Fear

28 3 0
                                    

Pandangan Dion menyorot pada lima orang peserta lain yang duduk berpencar satu sama lain. Mereka sama sekali tidak terlihat akrab, dan lebih memilih untuk sendiri atau berdua. Namun, dirinya berhenti pada satu orang gadis yang berlari menghampirinya.

"Wendy?" Gadis itu langsung memeluk tubuh Dion erat.

"Kamu masih selamat ternyata," ucap gadis itu menghembuskan napas lega, "Dara!"

Gadis itu memeluk erat kedua remaja yang sudah lama tidak di temuinya. Sedetik kemudian ia terkejut melihat rupa Dion yang sangat mengerikan.
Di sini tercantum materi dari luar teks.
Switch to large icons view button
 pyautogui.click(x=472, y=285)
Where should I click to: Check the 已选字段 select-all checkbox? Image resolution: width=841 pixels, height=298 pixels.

"A-apa yang terjadi padamu?" tanya Wendy menunjuk mata Dion yang berlubang.

"Kecelakaan. Bagaimana kamu bisa sampai di sini? Dan dimana Pietro?" tanya Dion.

Wendy menunjuk lorong di sebelahnya, "dia sedang pergi ke kamar mandi. Huh, syukurlah kalian masih selamat."

Dion meringis kecil, apa gadis ini tidak mengetahui apa yang terjadi pada Bruce? Seolah-olah tak ada rasa sedih yang terlihat dari sorot matanya. Atau memang gadis ini tidak tau? Mungkin saja.

"A-anu, apakah kak Wendy sudah tau apa yang terjadi pada paman Bruce?" tanya Dara takut-takut. Dion juga kaget mendengar Dara uang yang tiba-tiba bertanya seperti itu.

Ekspresi wajah Wendy berubah, gadis itu mengerutkan keningnya sambil menatap Dara penuh tanda tanya. "Kenapa dengan paman Bruce? Apa dia juga ikut kesini?"

Wendy celingak-celinguk mencari keberadaan pria besar itu. Dara semakin mengulum bibirnya. Mana gadis itu tau kalau Wendy belum mengetahui apa yang terjadi pada paman kesayangannya?

"Kami juga tidak tau. Aku kira dia bersamamu," sambar Dion cepat. Sebelum suasana menjadi semakin canggung dan Wendy menjadi lebih curiga dengan mereka.

Gadis berambut sebahu itu menggeleng cepat, "kami berpisah saat kerumunan gagak itu mengejar kami. Aku juga tidak sadar karena paman tiba-tiba mendorongku sangat kencang hingga terjatuh. Bangun-bangun aku sudah berada di tempat ini bersama Pietro."

Jadi, apakah Bruce mengorbankan nyawanya untuk Wendy dan Pietro? Mungkin?

"Dion?" Pietro berlari ke arahnya dan langsung menepuk lengan laki-laki itu, senyum di wajahnya terpancar, "kalian selamat juga rupanya, syukurlah."

"Pernyataan yang seharunya aku sampaikan padamu," ucap Dion tersenyum miring.

"Brengsek!" umpat Pietro tertawa, lalu menjitak kepala laki-laki itu, "sempat-sempatnya kamu mengejekku."

Pietro tersentak baru menyadari kondisi tubuh Dion. Mata kanan laki-laki itu berlubang, ia juga baru menyadari bahwa ada perban yang melilit kaki laki-laki itu.

"Apa yang terjadi padamu? Kondisimu buruk sekali." Matanya tertuju pada shotgun yang tengah di bawa Dion, "apa kamu meleset melempar peluru sampai mengenai matamu?" tanya Pietro.

"Hampir, hanya kecelakaan kecil saja," jawab Dion angkuh.

"Ah, sayang sekali kamu tidak mati," ucap Pietro berpura-pura bersedih.

Dion berdecak kencang, membuat Pietro tertawa mendengarnya. Mengingat kejadian dimana sebelumnya pria itu kesal sekali dengan Dion, kini dirinya merasa sangat senang bertemu lagi dengan adik kecilnya.

"Ah, kalian lapar bukan? Aku menemukan banyak persediaan makanan di sekitar sini," ajak Pietro.

"Benarkah?" tanya Dara semangat.

"Iya, di sini juga aman tidak ada makhluk mengerikan yang akan menyerang," tambah Wendy.

Dion mengernyit, ia juga menatap sekeliling tempat pijaknya saat ini. Berlumut, jelek, kotor dan terbengkalai. Apa ini masih bisa di bilang tempat yang aman? Semua interior dan lantainya rusak. Bahkan lubang menganga pada atap di sudut lorong.